Russian State Duma passes anti-defamation law
MOSCOW, July 13 (Itar-Tass) —— Russia’s State Duma lower parliament house on Friday passed an anti-defamation bill envisaging criminal liability for defamation and libel. Relevant amendments to the Russian Criminal Code were passed in the second and third, or final, readings.
In the third reading, the document was supported by 238 lawmakers (the United Russia faction), while 91 voted against.
Initially, the maximal punishment under the draft law providing for the return of criminal liability for defamation was two years in prison. This provision was however cancelled in the second reading but instead fines were considerably increased. Thus, a maximal fine for a libel accusing a person of committing a grave crime was fixed at five million roubles.
Thus, a person spreading deliberately false information that dishonours another person and harms his or her reputation will be fined up to 500,000 roubles (up to 100,000 roubles in the first reading). Defamation made in a public statement or in mass media carries a fine of up to one million roubles (instead of 200,000 roubles in the first reading), and defamation with the abuse of power envisages a fine of up to two million roubles (up to 300,000 roubles in the first reading). Tougher sanctions are envisaged for false statements about someone’s disease hazardous for others – from 500,000 to three million roubles.

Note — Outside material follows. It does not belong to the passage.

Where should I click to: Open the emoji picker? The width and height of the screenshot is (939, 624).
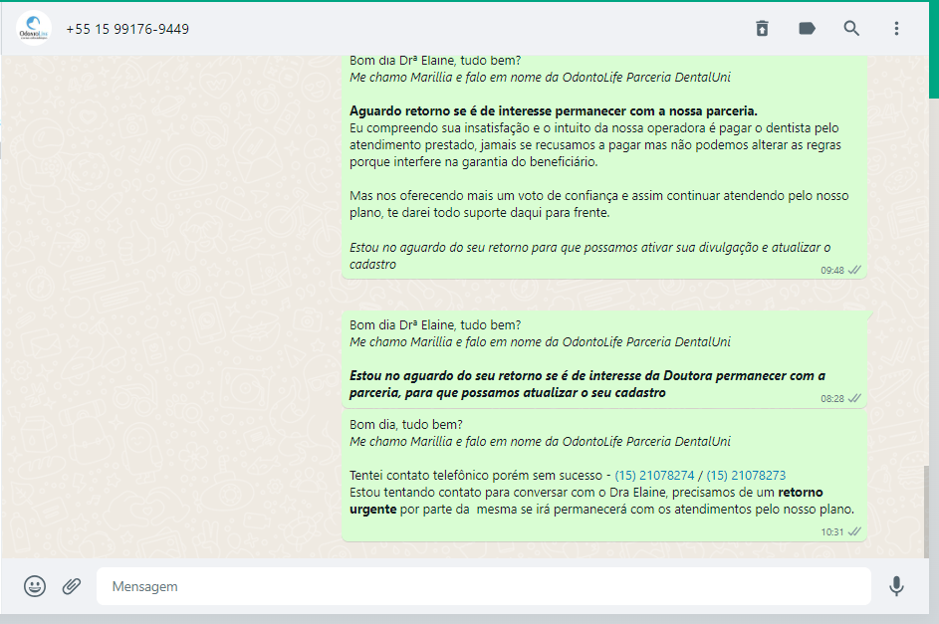[x=35, y=586]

Other sanctions include compulsory labour for a term of up to 480 hours.
The law also envisages punishment for libeling “a judge, a juror, a prosecutor, an investigator or a bailiff.” Fines range from two to five million roubles.
The bill was submitted by United Russia lawmakers led by chairman of the Duma legislation committee Pavel Krashenninnikov. Meanwhile, on July 10 at a meeting with Human Rights Council Chairman Mikhail Fedotov, Ombudsman Vladimir Lukin and Commissioner for Entrepreneurs’ Rights Boris Titov, President Vladimir Putin proposed “to leave the article on defamation in the criminal law,” but emphasized that he would ask parliamentarians “to exclude a sanction on imprisonment.”
The document was met with criticism from society, including from the journalist community. A number of pickets were held in front of the State Duma on Friday, when it discussed the bill.